Google's Gemini model, just six months old, has already demonstrated remarkable capabilities in areas such as safety, coding, and debugging, though it also exhibits significant limitations. Notably, this large language model (LLM) outperforms humans in providing sleep and fitness advice.
Google researchers have introduced a Personal Health Large Language Model (PH-LLM), a finely tuned version of Gemini, capable of understanding and reasoning about time-series personal health data from wearable devices such as smartwatches and heart rate monitors. In their experiments, the model's responses and predictions significantly surpassed those of experts with years of experience in health and fitness.
Wearable technology aids in monitoring health and facilitating meaningful changes under ideal conditions. These devices offer a "rich and long-term source of data" passively and continuously collected from inputs like exercise and diet logs, mood diaries, and sometimes even social media activities. However, data on sleep, physical activity, cardiometabolic health, and stress captured by these devices is rarely integrated into "fragmentary" clinical settings. Researchers speculate this is likely due to the lack of context when data is captured and the significant computational requirements for storage and analysis. Additionally, interpreting this data can be challenging.
Google researchers, however, have made breakthroughs in training the PH-LLM to provide advice, answer professional exam questions, and predict self-reported sleep disturbances and sleep disorder outcomes. The model was given multiple-choice questions, and researchers employed "chain of thought" (mimicking human reasoning) and "zero-shot" methods (identifying previously unseen objects and concepts).
Impressively, PH-LLM scored 79% on a sleep exam and 88% on a fitness exam, outperforming the average scores of a sample group of human experts, including five professional sports trainers (average experience 13.8 years) and five sleep medicine experts (average experience 25 years). Human experts averaged 71% in fitness and 76% in sleep.
Researchers noted, "While further development and evaluation are needed in the personal health domain, these results demonstrate the broad knowledge base and capabilities of the Gemini model."
To achieve these results, researchers first created and curated three datasets for testing personalized insights and recommendations from wearables, domain-specific knowledge, and predictions of self-reported sleep quality. They collaborated with domain experts to create 857 case studies representing real-world scenarios in sleep and fitness. Sleep scenarios used individual metrics to identify potential factors and provide personalized advice to improve sleep quality. Fitness tasks utilized information from training, sleep, health indicators, and user feedback to recommend physical activity intensity for a given day.
Both types of case studies included wearable sensor data, with sleep data spanning up to 29 days, fitness data over 30 days, and demographic information (age and gender) along with expert analysis.
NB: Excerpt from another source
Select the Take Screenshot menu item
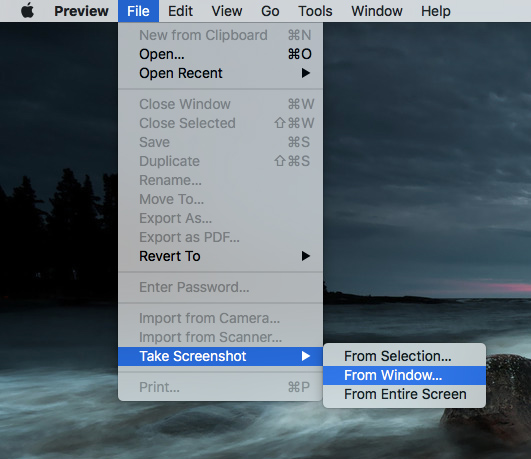Image resolution: width=531 pixels, height=459 pixels. pos(220,356)
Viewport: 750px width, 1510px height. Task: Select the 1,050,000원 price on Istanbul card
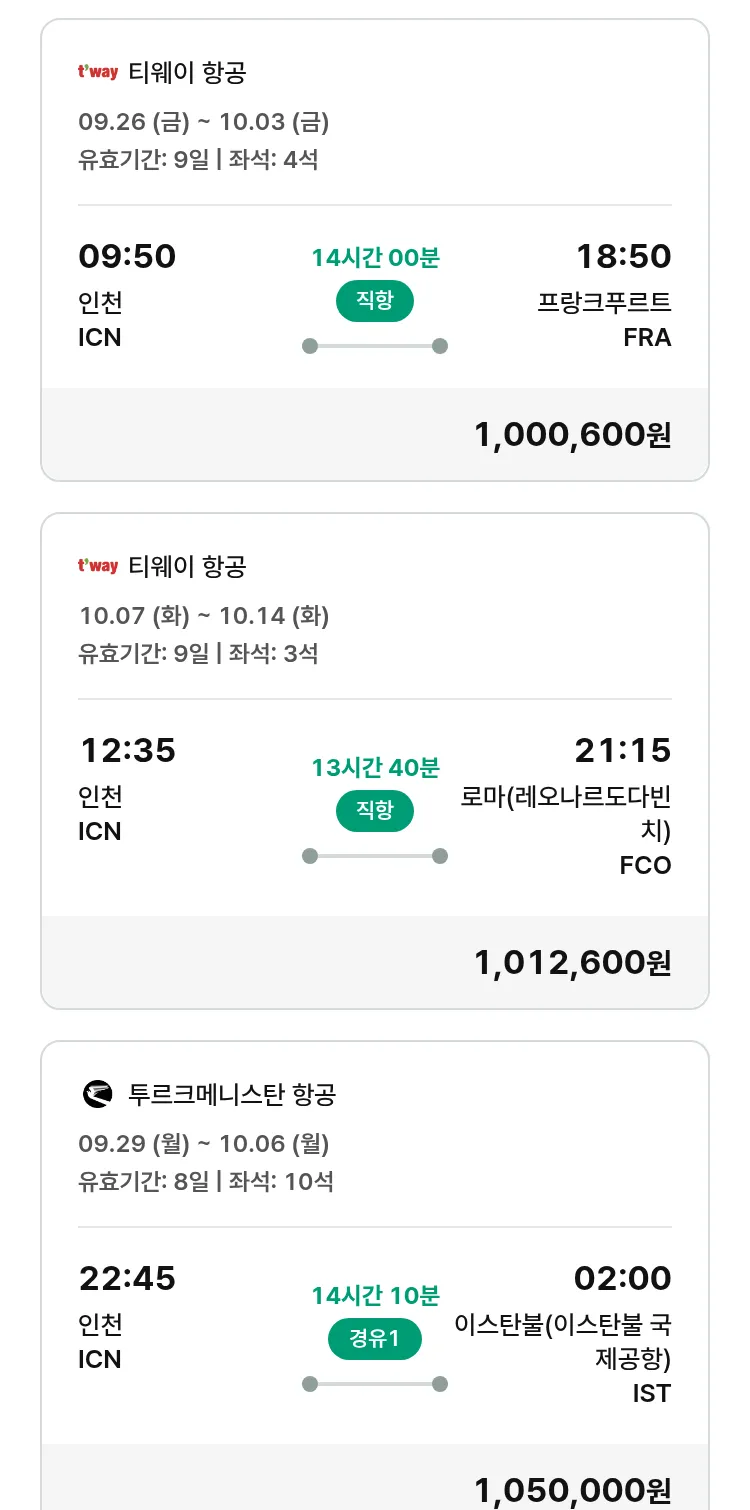click(572, 1490)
Although researchers acknowledged that PH-LLM is just a beginning, like any emerging technology, it has some issues to address. For instance, the model's responses are not always consistent, with "significant variability" in fictional case studies, and the LLM can sometimes be overly conservative or cautious in its answers. In fitness case studies, the model was highly sensitive to overtraining, and in one instance, a human expert noted it failed to identify potential causes of injury due to sleep deprivation. Additionally, the case studies broadly covered various demographic data and relatively active individuals, so they may not fully represent the population or address broader sleep and fitness issues.